Work instruction: Pictures stay out of the copy; set down each line of the listing below exactly.

Source data:
◇ ◇ ◇ ◇
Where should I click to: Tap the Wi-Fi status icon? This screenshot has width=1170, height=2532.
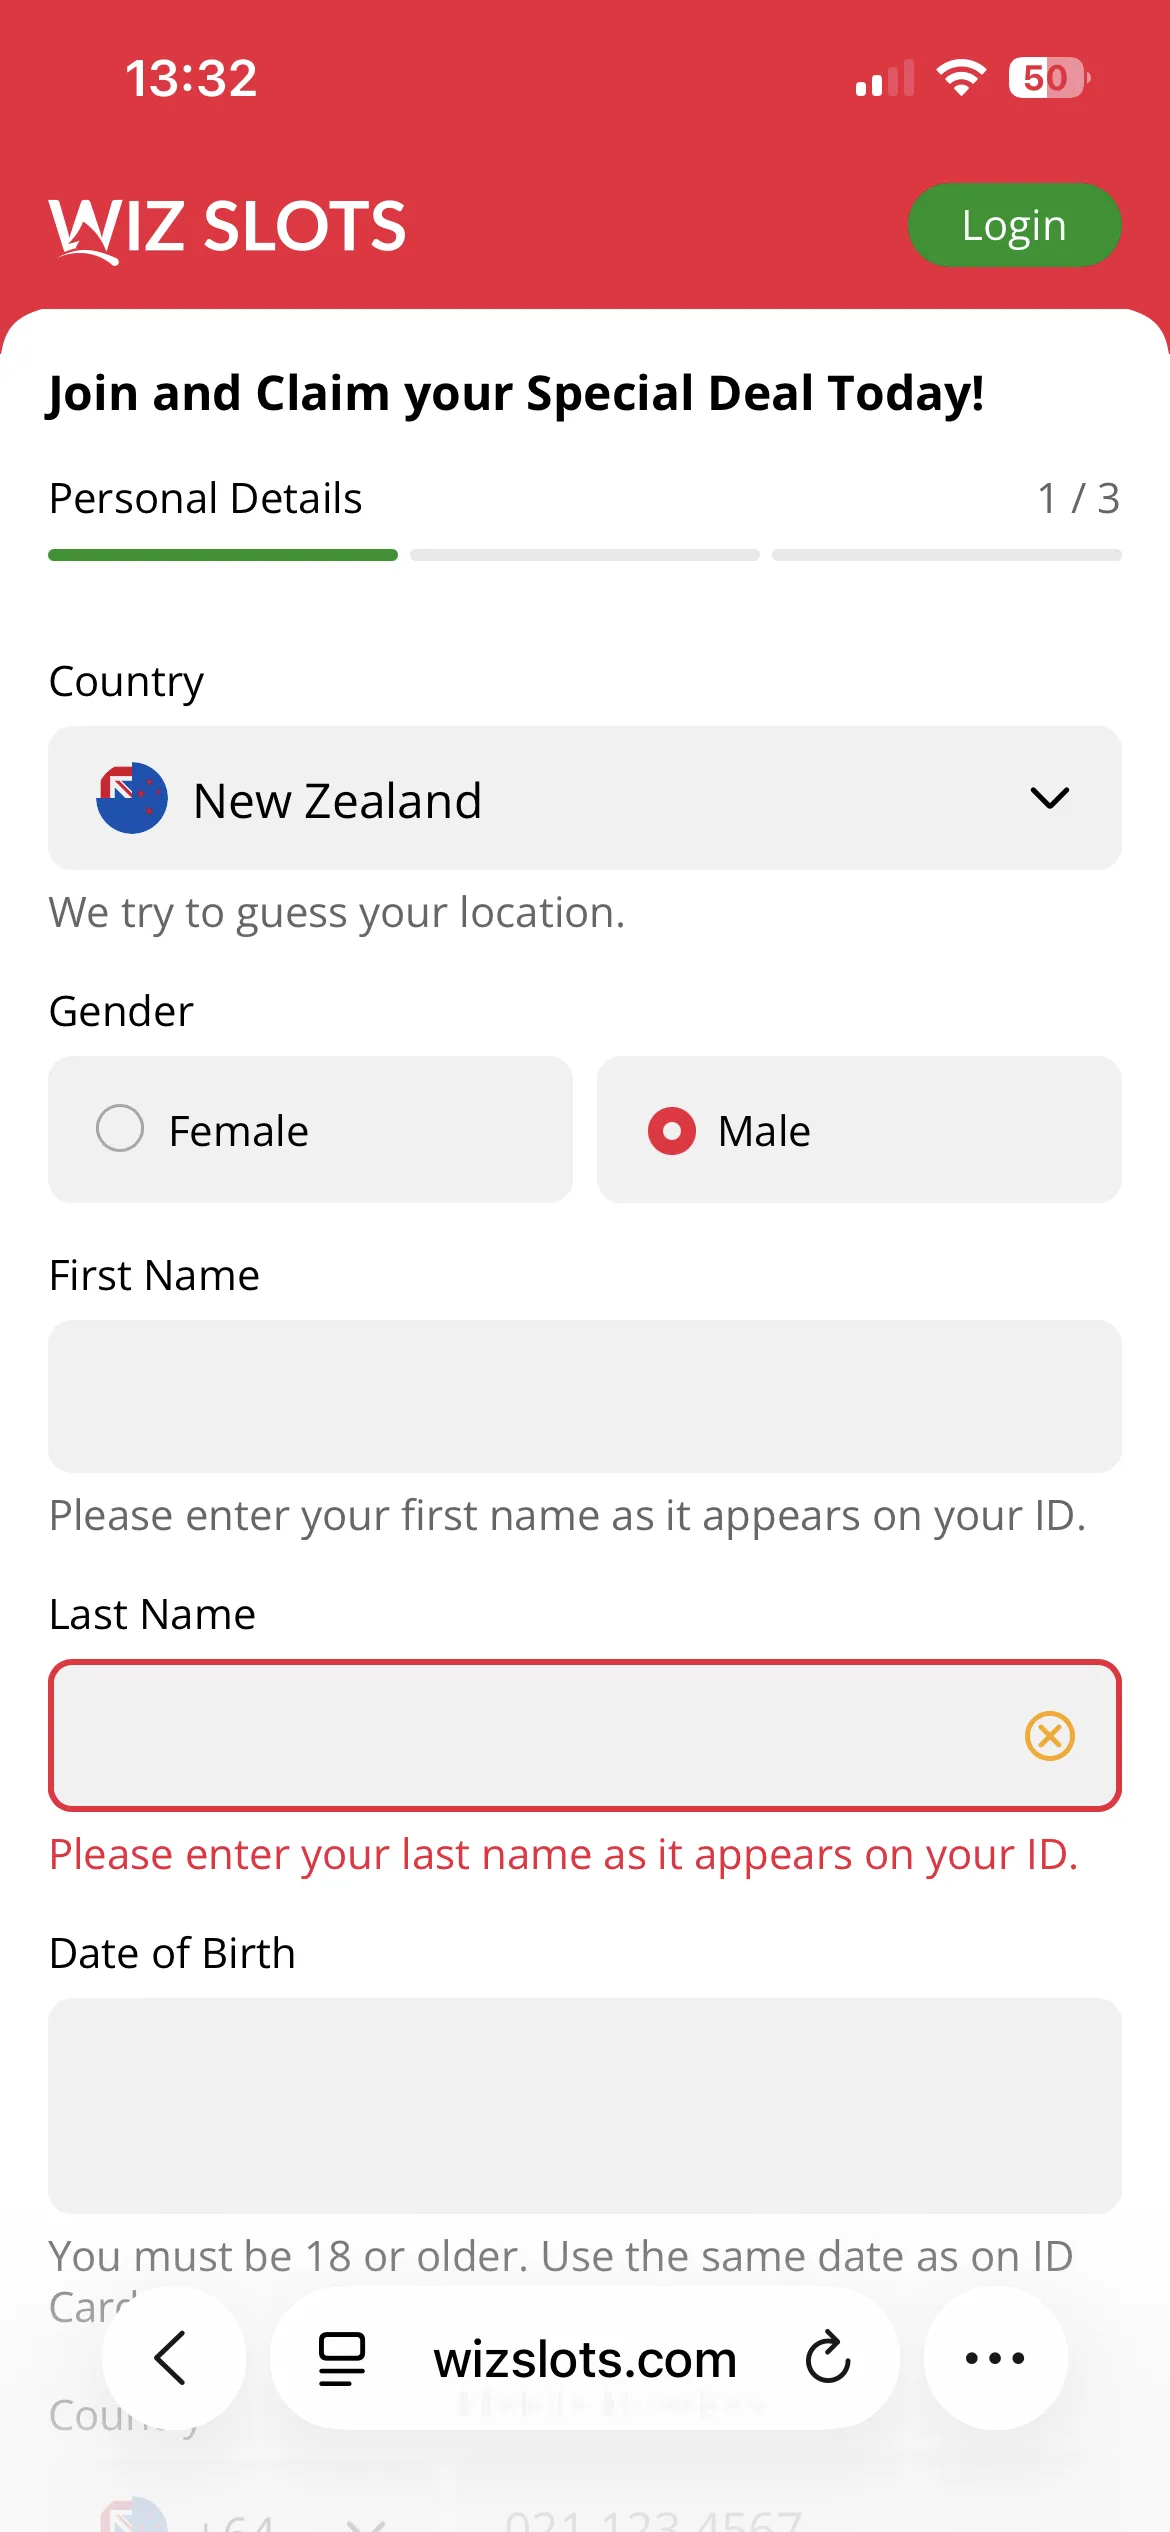click(x=961, y=78)
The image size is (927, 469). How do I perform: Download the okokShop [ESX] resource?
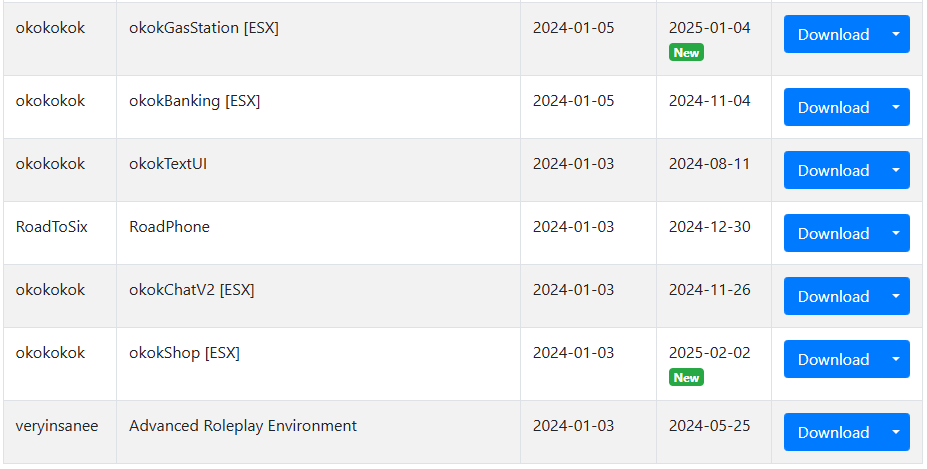point(833,359)
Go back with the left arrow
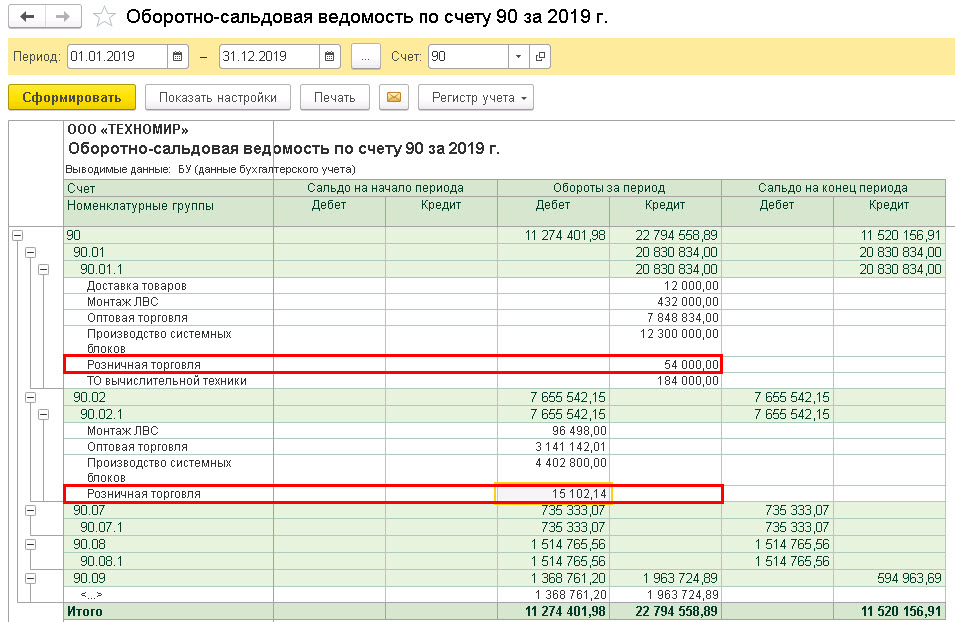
◇ ◇ ◇ ◇
Reply to the exercise:
Where should I click to: Tap the Wi-Fi status icon? This screenshot has width=1170, height=2532.
click(x=961, y=78)
The image size is (927, 469). How do I perform: Download the okokShop [ESX] resource?
point(833,359)
Go back with the left arrow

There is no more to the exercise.